General information
- Location: 9660 Airport Boulevard Mascoutah, Illinois
- Coordinates: 38°32′56″N 89°48′47″W﻿ / ﻿38.548827°N 89.812921°W
- Owner: St. Clair County Transit District
- Operator: Metro Transit
- Platforms: 1 island platform
- Tracks: 2

Construction
- Structure type: At-grade
- Parking: Paid parking nearby
- Cycle facilities: MetroBikeLink Trail
- Accessible: Yes

History
- Opening: 2026

Services
| Preceding station | MetroLink |  |  | Following station |
| Shiloh–Scott toward Lambert Airport Terminal 1 |  | Red Line |  | Terminus |

Location

= MidAmerica St.

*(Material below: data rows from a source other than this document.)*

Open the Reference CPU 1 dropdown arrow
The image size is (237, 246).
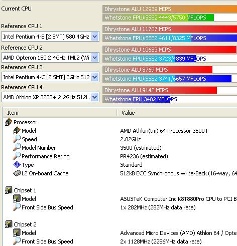tap(95, 37)
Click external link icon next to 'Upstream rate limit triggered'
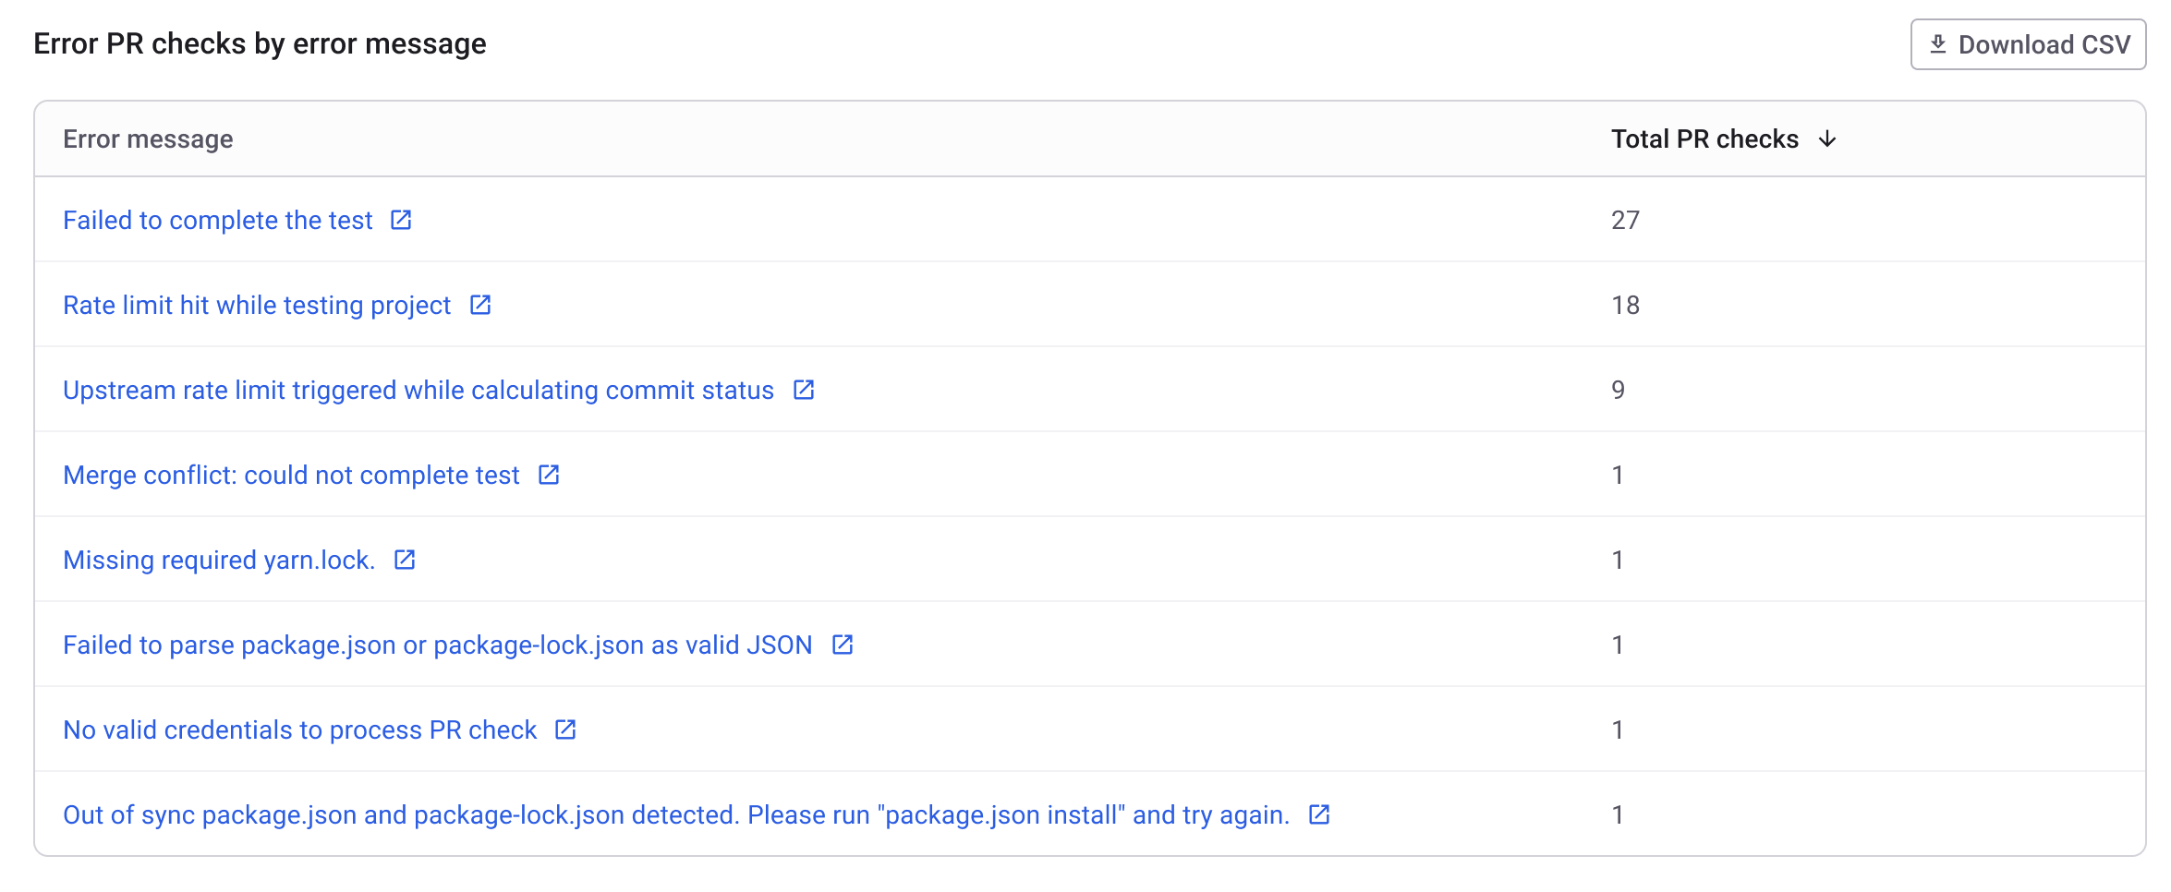This screenshot has height=892, width=2171. (x=804, y=390)
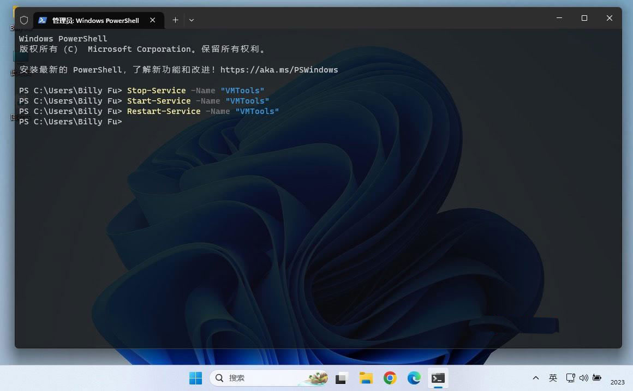Click the volume speaker tray icon
The width and height of the screenshot is (633, 391).
click(583, 378)
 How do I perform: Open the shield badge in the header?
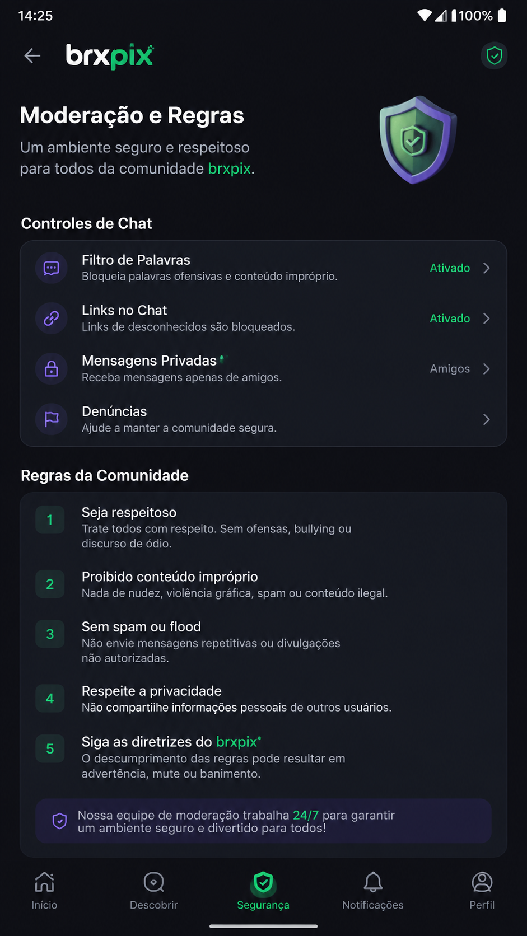[494, 55]
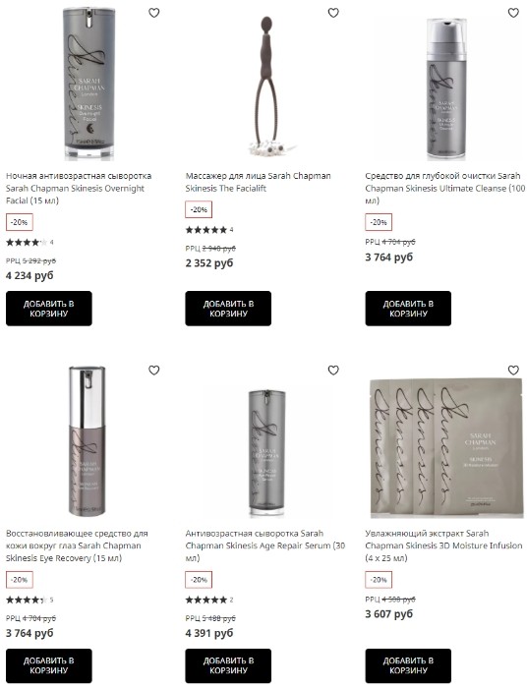This screenshot has height=688, width=527.
Task: Add Overnight Facial (4 234 руб) to cart
Action: pos(49,308)
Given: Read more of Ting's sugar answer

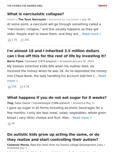Looking at the screenshot, I should [x=82, y=118].
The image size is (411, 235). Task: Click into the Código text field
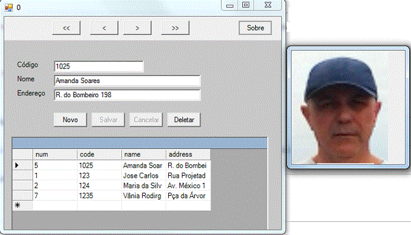[99, 66]
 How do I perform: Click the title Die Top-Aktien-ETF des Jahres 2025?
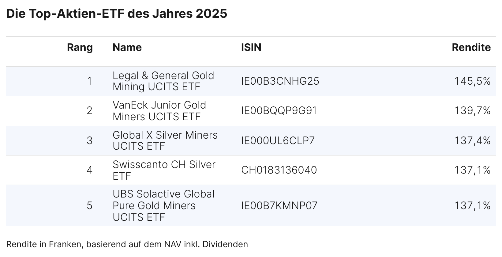point(117,14)
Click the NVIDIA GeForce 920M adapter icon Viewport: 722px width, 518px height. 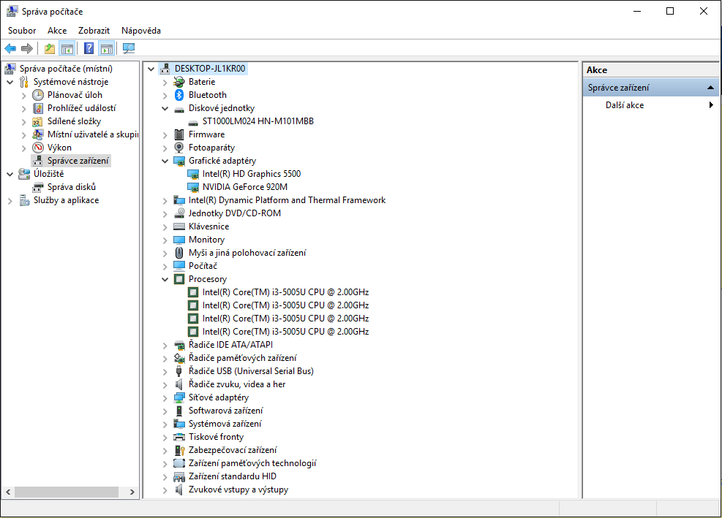click(x=193, y=187)
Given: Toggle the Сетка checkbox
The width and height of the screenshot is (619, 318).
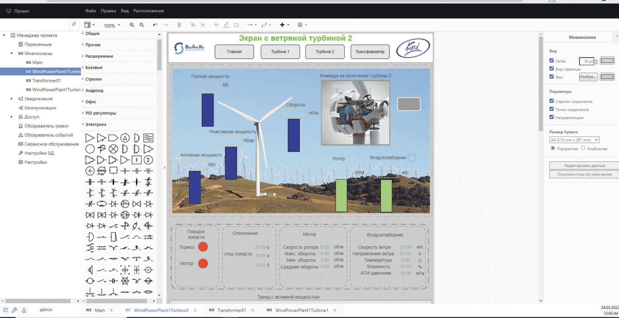Looking at the screenshot, I should [x=551, y=60].
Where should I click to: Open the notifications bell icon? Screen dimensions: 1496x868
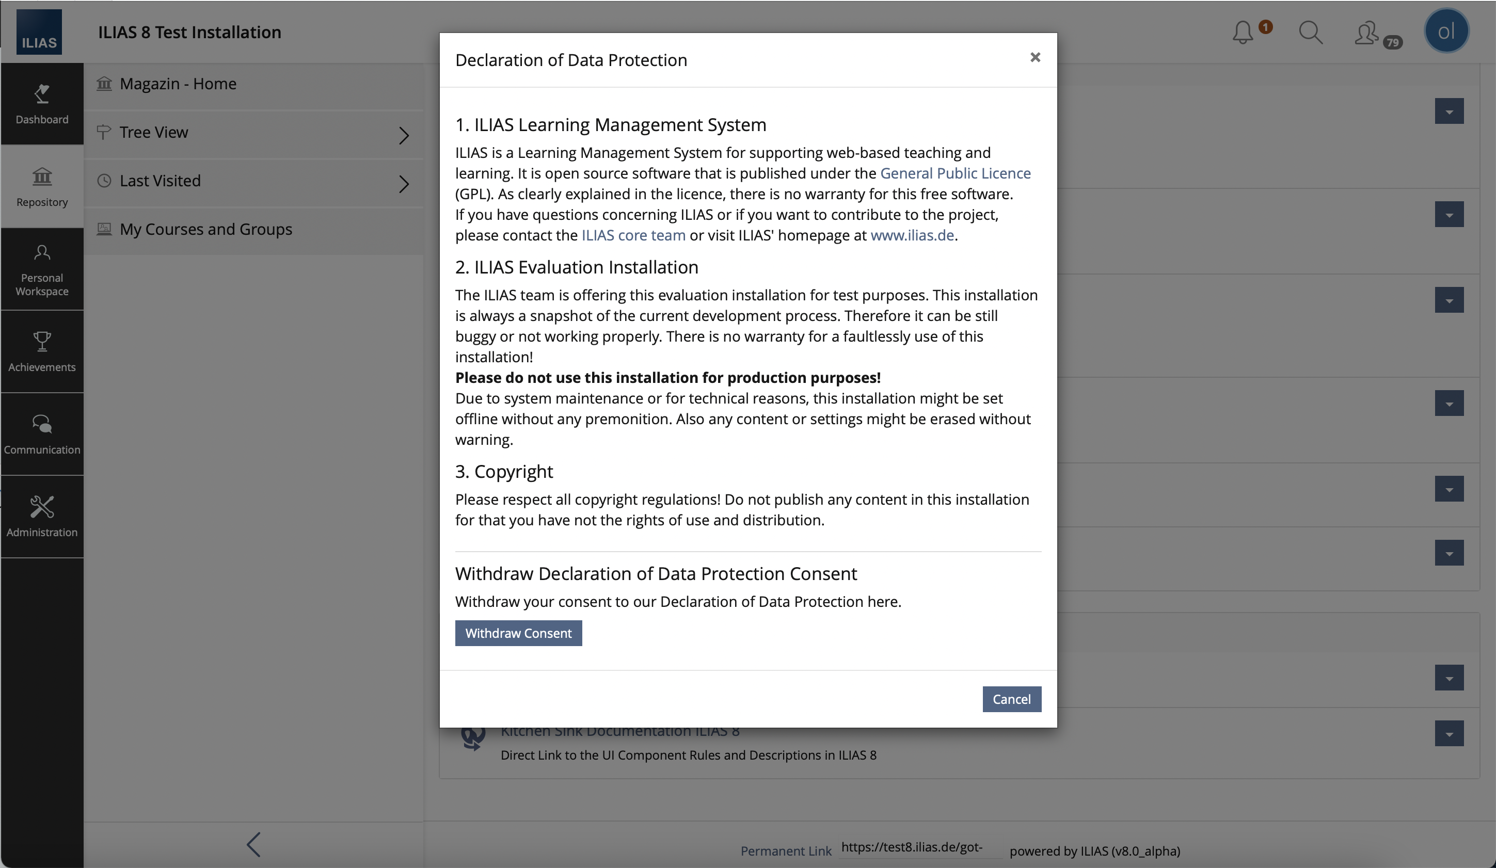pos(1243,32)
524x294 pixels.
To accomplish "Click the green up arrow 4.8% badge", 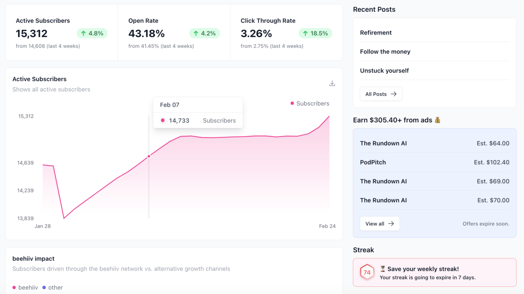I will 92,33.
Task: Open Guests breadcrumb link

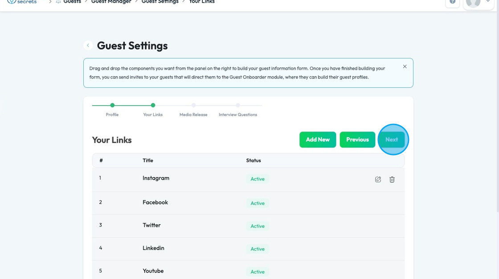Action: (x=72, y=2)
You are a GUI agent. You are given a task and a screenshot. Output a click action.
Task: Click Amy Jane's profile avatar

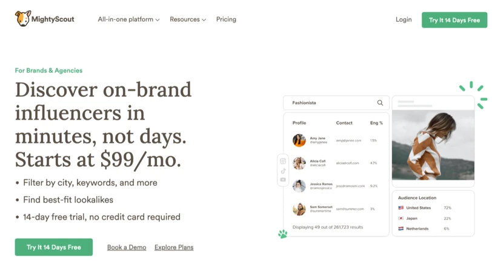[x=299, y=140]
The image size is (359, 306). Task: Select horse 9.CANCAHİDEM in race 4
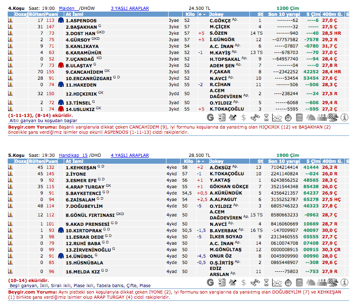84,72
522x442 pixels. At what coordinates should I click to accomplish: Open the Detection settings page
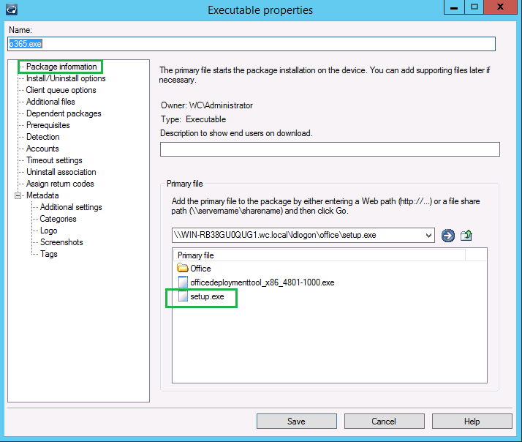tap(43, 137)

Louis Airport station =

Future MetroLink station adjacent to MidAmerica St. Louis Airport

MidAmerica St. Louis Airport station is an under construction St. Louis MetroLink station in Mascoutah, Illinois, adjacent to MidAmerica St. Louis Airport, after which the station is named. When opened, this station will be the eastern terminus of the MetroLink system. It is scheduled to open in mid-2026 as part of a 5.2 mi expansion of the Red Line from Shiloh–Scott station.

== History ==
Plans to extend the MetroLink line to MidAmerica St. Louis Airport received $96 million in funding from the State of Illinois in 2019. The 5.2 mi extension includes 2.6 mi of double track, a 2.6 mi single-track section, and a passenger station at MidAmerica Airport.

Design work was completed in summer 2022, and a request for proposals was issued that November. Construction was expected to begin in summer 2023 with completion targeted for spring 2025. As of March 2025, the station is expected to open in mid-2026.